** BEGIN **

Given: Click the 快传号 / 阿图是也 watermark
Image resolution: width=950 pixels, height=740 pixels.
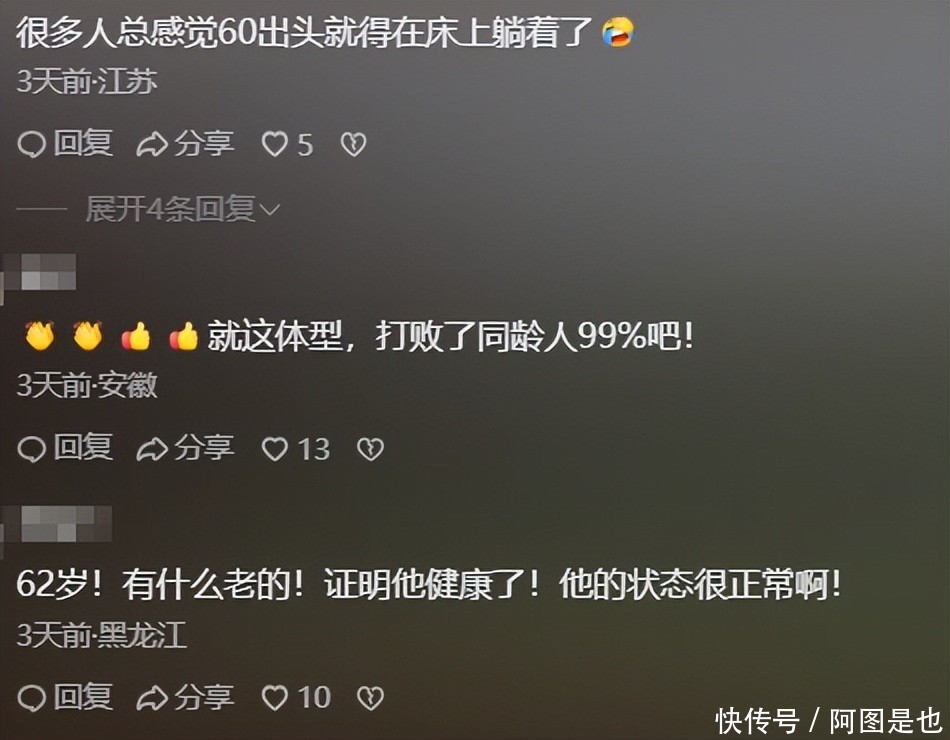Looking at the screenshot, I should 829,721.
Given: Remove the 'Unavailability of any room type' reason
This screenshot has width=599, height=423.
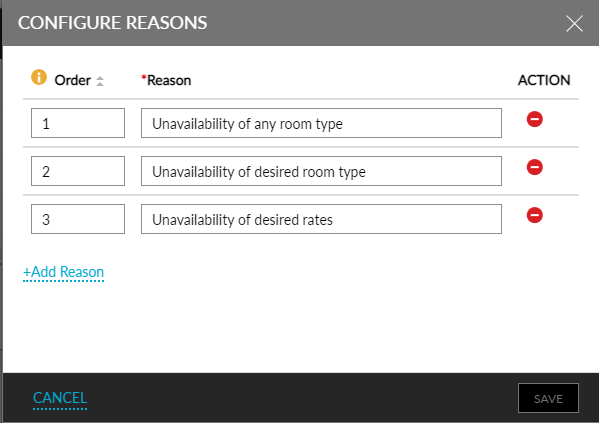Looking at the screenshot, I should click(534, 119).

** END **
** BEGIN **

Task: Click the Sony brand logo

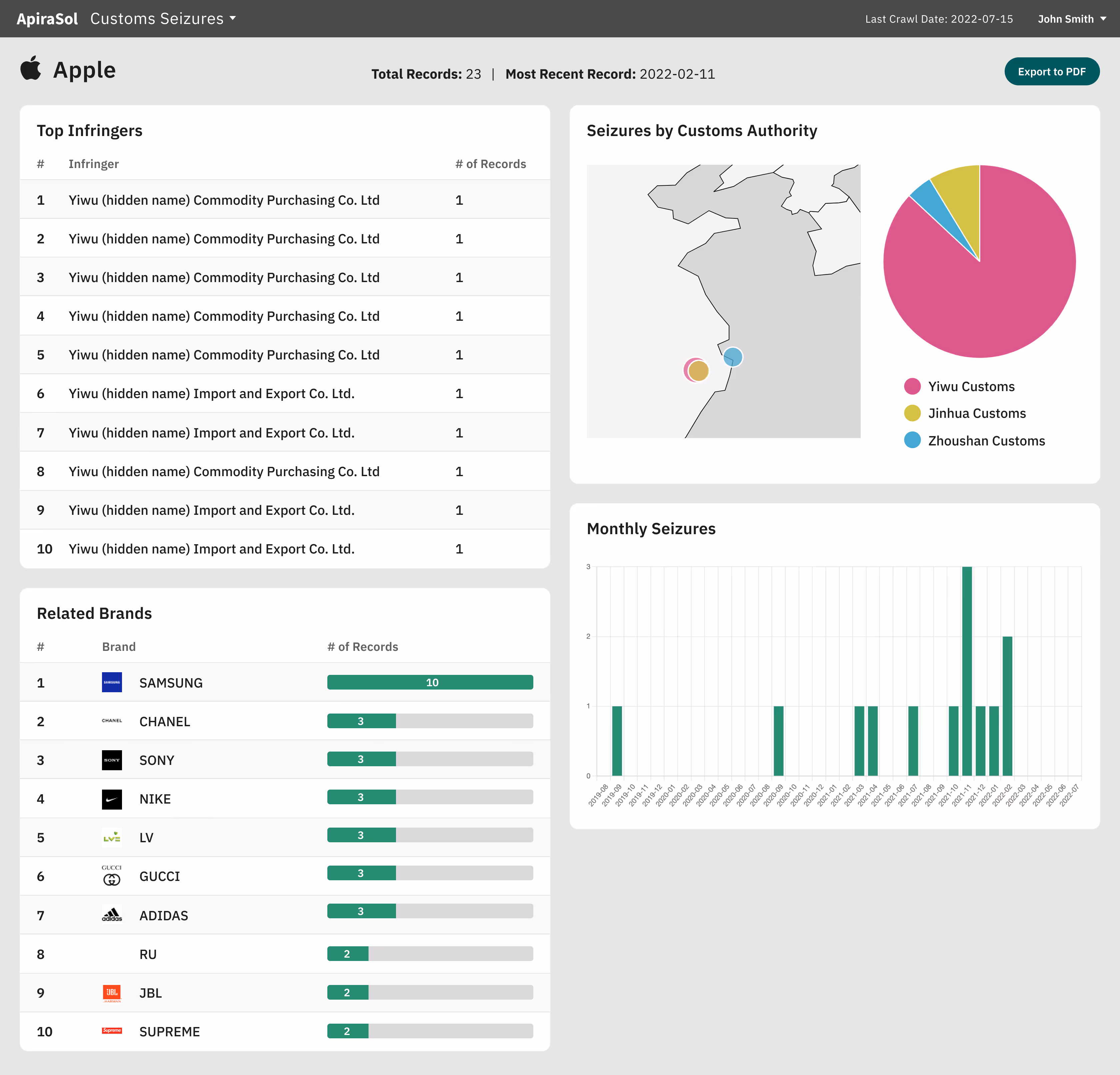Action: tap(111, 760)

** END **
** BEGIN **

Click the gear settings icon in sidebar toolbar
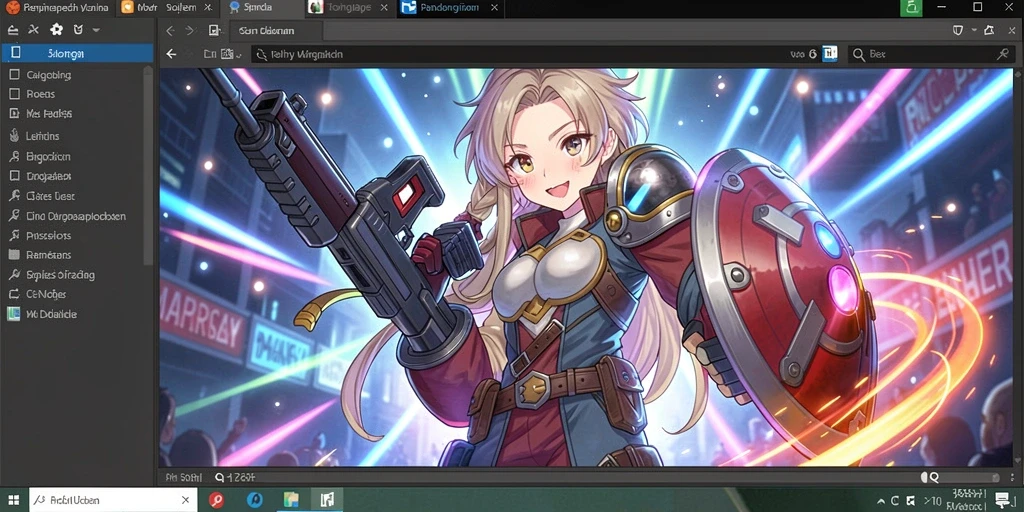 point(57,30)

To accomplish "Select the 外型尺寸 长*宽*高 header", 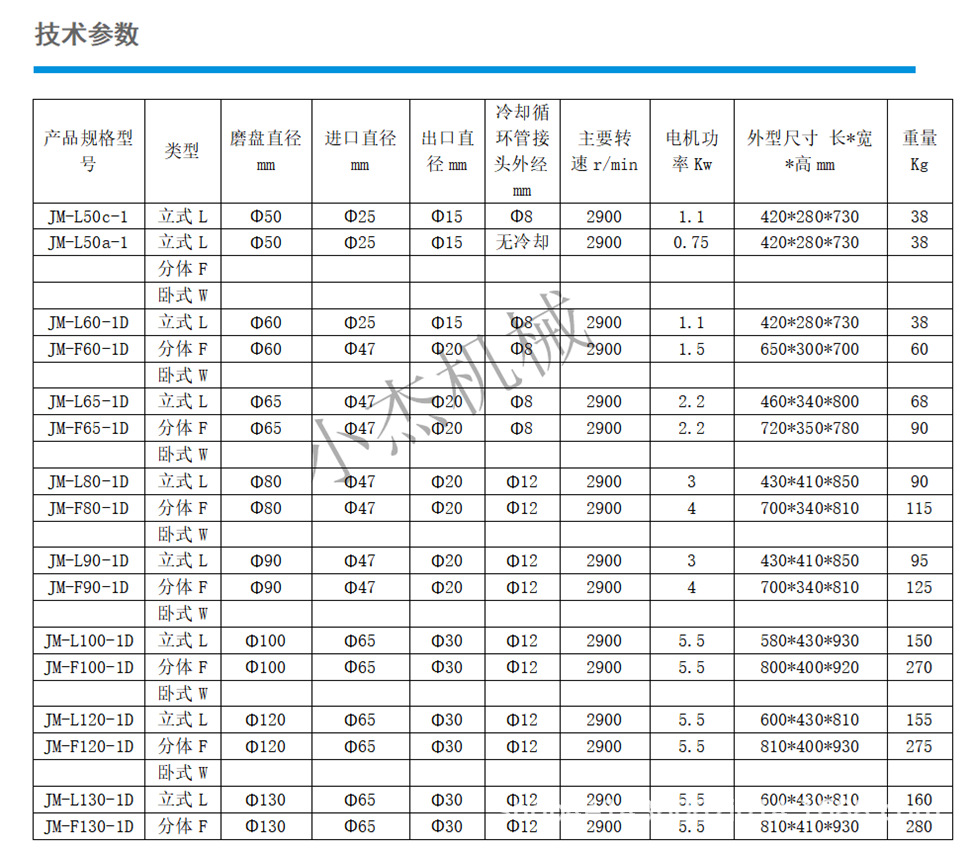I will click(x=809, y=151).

** END **

*PROBLEM TO SOLVE*:
Turn the records from the line containing "Given: Click the 快传号 / 阿图是也 watermark" through the line containing "Looking at the screenshot, I should 829,721." into a JSON list of strings, one string per line with blank lines omitted. Leave the pictures out of the list.

*ANSWER BELOW*:
[
  "Given: Click the 快传号 / 阿图是也 watermark",
  "Image resolution: width=950 pixels, height=740 pixels.",
  "Looking at the screenshot, I should 829,721."
]